Donations can be made online through PayPal or sent to: Mental Health Ministries, 6707 Monte Verde Drive, San Diego, CA 92119. You will receive a letter to confirm your tax deductible gift.
Dear Friends of Mental Health Ministries,
Mental Health Ministries is a quiet service with a wide impact. As a colleague seeking to do a mental health ministry, I know how hard the work is. Creating awareness, doing education, helping build commitment, support and advocacy in local congregations for individuals and families facing mental illness is a challenging task.

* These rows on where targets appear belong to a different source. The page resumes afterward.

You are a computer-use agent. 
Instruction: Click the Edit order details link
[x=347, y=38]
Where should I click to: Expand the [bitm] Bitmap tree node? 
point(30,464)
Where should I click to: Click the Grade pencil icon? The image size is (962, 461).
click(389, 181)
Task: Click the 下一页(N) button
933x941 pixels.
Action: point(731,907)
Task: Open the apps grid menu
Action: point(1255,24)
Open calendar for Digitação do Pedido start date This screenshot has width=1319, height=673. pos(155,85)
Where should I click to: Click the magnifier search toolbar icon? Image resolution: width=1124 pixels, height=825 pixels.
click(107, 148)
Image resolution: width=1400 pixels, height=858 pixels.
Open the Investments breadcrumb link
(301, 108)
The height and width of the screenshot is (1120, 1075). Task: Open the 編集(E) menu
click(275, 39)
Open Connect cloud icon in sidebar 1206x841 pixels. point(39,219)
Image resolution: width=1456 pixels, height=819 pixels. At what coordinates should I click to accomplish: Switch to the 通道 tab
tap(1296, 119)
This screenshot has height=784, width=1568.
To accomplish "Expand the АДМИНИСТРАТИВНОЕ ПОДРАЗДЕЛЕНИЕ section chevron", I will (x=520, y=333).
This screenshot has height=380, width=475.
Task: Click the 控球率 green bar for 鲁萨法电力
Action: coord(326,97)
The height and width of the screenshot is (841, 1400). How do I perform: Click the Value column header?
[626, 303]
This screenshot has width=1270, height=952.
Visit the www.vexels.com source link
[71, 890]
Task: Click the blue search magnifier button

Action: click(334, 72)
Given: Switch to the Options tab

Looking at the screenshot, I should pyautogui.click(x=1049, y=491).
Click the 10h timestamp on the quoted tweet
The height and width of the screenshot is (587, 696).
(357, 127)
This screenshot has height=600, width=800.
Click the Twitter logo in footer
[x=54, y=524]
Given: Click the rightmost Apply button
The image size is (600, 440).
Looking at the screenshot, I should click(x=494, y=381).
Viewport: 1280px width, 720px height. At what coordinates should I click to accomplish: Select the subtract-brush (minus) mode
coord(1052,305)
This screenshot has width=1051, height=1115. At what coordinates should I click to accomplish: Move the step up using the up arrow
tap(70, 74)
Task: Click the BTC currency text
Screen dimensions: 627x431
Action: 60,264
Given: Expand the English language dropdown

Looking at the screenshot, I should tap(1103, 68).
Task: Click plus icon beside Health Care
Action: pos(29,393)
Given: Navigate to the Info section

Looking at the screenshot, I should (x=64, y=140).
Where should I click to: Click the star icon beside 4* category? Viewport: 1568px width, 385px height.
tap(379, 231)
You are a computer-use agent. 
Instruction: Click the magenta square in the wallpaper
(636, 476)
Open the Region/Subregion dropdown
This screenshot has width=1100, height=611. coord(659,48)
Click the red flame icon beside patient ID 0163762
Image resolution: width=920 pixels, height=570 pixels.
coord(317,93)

The work of Susan and her colleagues is a gift to local churches and the wider community of faith across the country. Please join me in making a contribution to Mental Health Ministries in 2009. Your help counts.
Rev. Craig Rennebohm
Mental Health Chaplaincy
The people who walked in darkness have seen a great light; on those who lived in a land of deep shadow a light has shone. For the yoke that was weighing upon them and the burden upon their shoulders, thou hast broken in pieces O God. -Isaiah 9:2, 4
(Photos by Karen Lyman)
My prayer is that you receive the gift of God’s light, hope and love this holiday season.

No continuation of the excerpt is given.